The film follows the rise and fall of Rudy Kurniawan, who burst onto the US wine scene in 2006 seemingly out of nowhere. He hobnobbed with rare wine collectors and frequented wine auctions, quickly making a name for himself as a prominent wine connoisseur with "arguably the greatest cellar on earth." In 2006, he made $35.3 million from two auctions at Acker, Merral & Condit.

Turns out, his wines were counterfeit. When the FBI arrested Kurniawan at his home in 2012, they found hundreds of bottles of inexpensive wine, along with fake labels, corks, wax, and stamps. In 2013, Rudy was convicted of several counts of mail and wire fraud and sentenced to 10 years in prison. On the civil side, Bill Koch, who bought at least two fake bottles from Kurniawan, sued Rudy for willful fraud in 2009; the parties settled for $3 million in 2014. Today, an estimated 10,000 bottles from Rudy's cellar are believed to remain in private collections.

The fact that Rudy's luck ran out is not at all surprising (the film documents a few particularly egregious label mistakes). What is surprising, however, is how long his luck lasted. How did no one notice the fraud for three years? And how did it take the FBI another three years to charge him? 

And, more pertinent to our class discussions, what does this say about (some) industry experts? Even after Rudy's fraud was unearthed, several characters in the film who apparently had extensive experience with fine wines had a hard time identifying the wines as fake (based on taste alone - careful label and bottling analysis quickly revealed the fraud). 

The film suggests thats the answer lies with the consumer's willful ignorance. That is, people don't want to believe they've bought a counterfeit, so they don't.

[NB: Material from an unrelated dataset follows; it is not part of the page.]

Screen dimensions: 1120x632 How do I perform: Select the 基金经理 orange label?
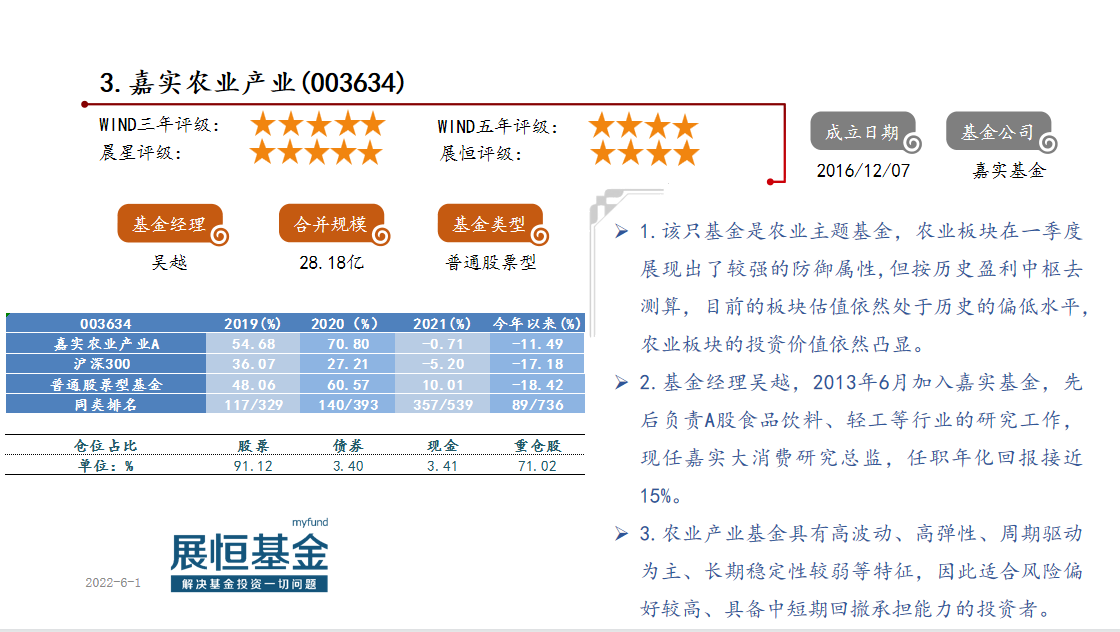click(170, 224)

They staunchly stand by the integrity of the wines in their cellar to avoid feeling like "dumb money," like they weren't expert enough to see through the fraud, at the price of thousands or even millions of dollars.

I'm sure willful ignorance plays a role, but I also wonder whether Rudy's fakes were just that good (the film hints at this). This leads me to wonder whether there might be space in the market for non-fraudulent imitator wines (i.e., blends sold under new labels). If Rudy's fakes were good enough to fool consumers with relatively extensive experience with fine wines, might non-fraudulent imitator wines be good enough to bring enjoyment to your average consumer? 

This of course begs the question of who would produce imitator wines, which couldn't command the prices garnered by Rudy's fraudulent wines (e.g., a 1945 Chateau Mouton-Rothschild). But that's a question for another day.

Written from Uncork'd (SFO Terminal 3), over a glass of Stags' Leap 2014 Petite Sirah:




(Vino Volo is only in Terminal 2 - reason number 100 to stop flying United.)